Cloud Atlas was the best film of 2012. It was and remains a misunderstood masterpiece that, in time, will be turned into the cinematic classic its ambitions aimed for. Working together, the Wachowskis and Tykwer have taken the complicated novel by David Mitchell and fashioned it into a genre-crossing complication of individual movie archetypes (the period piece, the future shock, the ’70s activist, the ’80s British comedy of manners) that meld together to form one emotional and entertainment epiphany after the other. The result is a remarkable, complicated experience. On the one hand you marvel at the meticulous moviemaking acumen at play. On the other, you’re stunned by how prescient it ends up being.

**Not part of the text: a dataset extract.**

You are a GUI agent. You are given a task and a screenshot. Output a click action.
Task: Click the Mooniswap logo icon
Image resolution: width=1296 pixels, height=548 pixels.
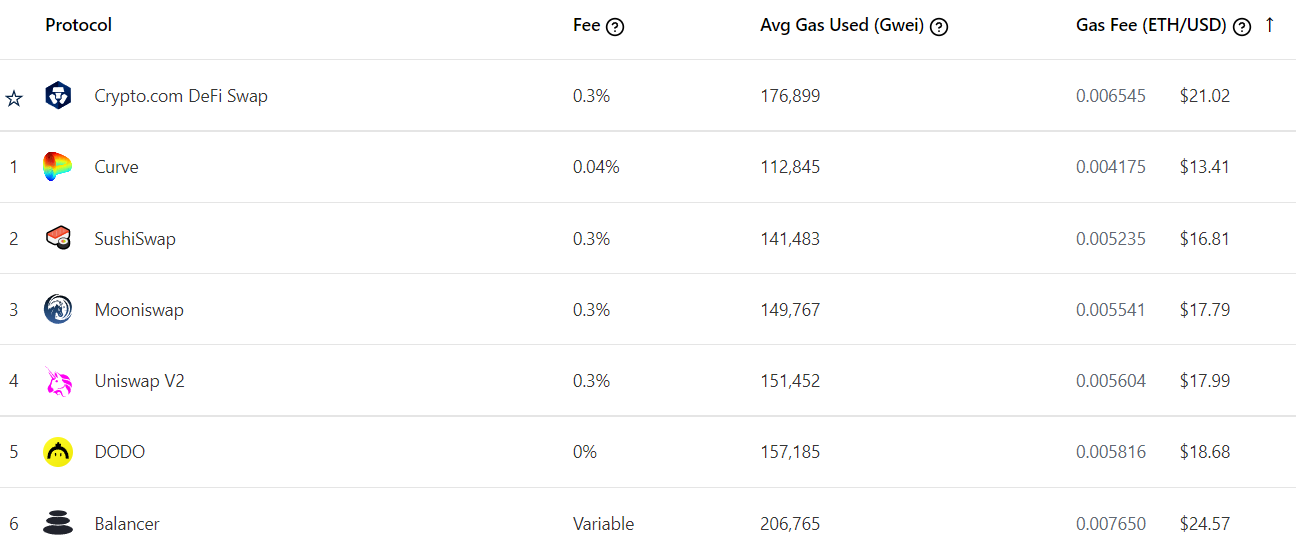click(58, 309)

This is an unbridled success, a spectacular expression of the spirit of mankind synthesized into a storyline that ties seemingly divergent elements together in graceful, elegant ways. Music makes Berry’s character continue her probe of Grant, while a clone’s cobbled-together memories of a bawdy publisher’s problems become the foundation for a far off distant faith. Elements in the past play heavily in arenas in the present, while small asides add up to big payoffs in the end. This is what film as an artform is about — the transportation of the audience to somewhere they’ve never been, to see things they never would normally experience. While it doesn’t always work flawlessly, it does consistently amaze, turning the title into a map of everyone’s interwoven experiences. It’s a true gem.